Es ist danach nicht mehr der Frage nachzugehen, ob ein Umzug tatsächlich erforderlich ist oder ob in der jetzigen Wohnung der Antragstellerinnen vorhandene Mängel nicht durch eine fachgerechte Instandsetzung zu beseitigen sind.

Prozesskostenhilfe ist weder für das Verfahren vor dem Sozialgericht noch für das vor dem Landessozialgericht zu bewilligen (und dementsprechend auch kein Rechtsanwalt beizuordnen). Die beabsichtigte Rechtsverfolgung hatte von vornherein keine „hinreichende“ Aussicht auf Erfolg i.S.d. § 114 Satz 1 der Zivilprozessordnung (ZPO). Dem Antrag fehlte das erforderliche Rechtsschutzbedürfnis. Die Erteilung der von den Antragstellerinnen begehrten Zusicherung war für den Abschluss eines Mietvertrages über eine der beiden ihnen angebotenen Wohnungen rechtlich nicht erforderlich. Das jetzt in § 22 Abs. 4 SGB II geregelte Zusicherungsverfahren hat eine Aufklärungs- und Warnfunktion. Dem Hilfebedürftigen soll dadurch Gewissheit über die Angemessenheit der zu erwartenden Aufwendungen gegeben werden. Diese Gewissheit ist den Antragstellerinnen aber durch das „Informationsschreiben“ des Antragsgegners vom 12. Januar 2012 verschafft worden, dem zu entnehmen ist, welche Aufwendungen der Antragsgegner für angemessen hält. Da die Aufwendungen für beide von den Antragstellerinnen benannten Wohnungen sowohl aus der aufgrund dieser Mitteilung den Antragstellerinnen bekannten Sicht des Antragsgegners angemessen waren (435,86 Euro bzw. 443,82 Euro monatlich „bruttowarm“) wie auch nicht höher als die für die jetzt von ihnen gemietete (aber offenbar nicht bewohnte) Unterkunft (472,92 Euro monatlich „bruttowarm“), hätten die Antragstellerinnen auch ohne eine Zusicherung Anspruch auf entsprechende Leistungen gehabt (vgl. § 22 Abs. 1 Satz 2 SGB II) – selbst falls ein Umzug nicht erforderlich sein sollte.

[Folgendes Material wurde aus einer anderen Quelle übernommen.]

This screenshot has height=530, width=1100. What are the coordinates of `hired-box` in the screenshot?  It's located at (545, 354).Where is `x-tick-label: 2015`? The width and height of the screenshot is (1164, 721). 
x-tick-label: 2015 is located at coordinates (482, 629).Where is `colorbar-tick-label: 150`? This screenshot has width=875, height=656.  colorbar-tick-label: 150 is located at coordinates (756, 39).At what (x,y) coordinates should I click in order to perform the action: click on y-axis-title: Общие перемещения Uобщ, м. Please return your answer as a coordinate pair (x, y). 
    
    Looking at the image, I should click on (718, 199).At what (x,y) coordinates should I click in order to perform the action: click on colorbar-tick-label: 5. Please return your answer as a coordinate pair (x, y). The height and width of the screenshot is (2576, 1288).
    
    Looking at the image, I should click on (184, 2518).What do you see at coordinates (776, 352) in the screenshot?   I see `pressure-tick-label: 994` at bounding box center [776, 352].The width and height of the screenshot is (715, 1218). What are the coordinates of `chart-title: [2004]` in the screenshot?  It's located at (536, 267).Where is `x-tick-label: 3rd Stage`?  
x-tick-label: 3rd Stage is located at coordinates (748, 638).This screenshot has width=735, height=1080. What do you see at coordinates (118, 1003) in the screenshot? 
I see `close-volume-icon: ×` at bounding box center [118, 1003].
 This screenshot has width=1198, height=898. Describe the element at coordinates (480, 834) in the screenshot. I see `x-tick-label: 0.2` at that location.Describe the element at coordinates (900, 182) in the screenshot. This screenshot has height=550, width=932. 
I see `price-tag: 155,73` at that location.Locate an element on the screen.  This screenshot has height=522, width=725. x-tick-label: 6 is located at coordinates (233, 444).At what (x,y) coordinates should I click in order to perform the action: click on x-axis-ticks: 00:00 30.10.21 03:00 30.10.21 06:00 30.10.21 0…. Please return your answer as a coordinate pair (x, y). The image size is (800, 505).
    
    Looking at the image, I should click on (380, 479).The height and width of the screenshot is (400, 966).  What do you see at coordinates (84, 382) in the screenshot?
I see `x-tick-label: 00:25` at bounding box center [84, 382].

Die Entscheidung über die Kostenerstattung beruht auf entsprechender Anwendung des § 193 Abs. 1 SGG bzw. (hinsichtlich der Kosten für das Beschwerdeverfahren gegen die Ablehnung der Bewilligung von Prozesskostenhilfe) auf § 127 Abs. 4 der Zivilprozessordnung (ZPO) i.V.m. § 73a Abs. 1 Satz 1 SGG.

Diese Entscheidung ist unanfechtbar (§ 177 SGG).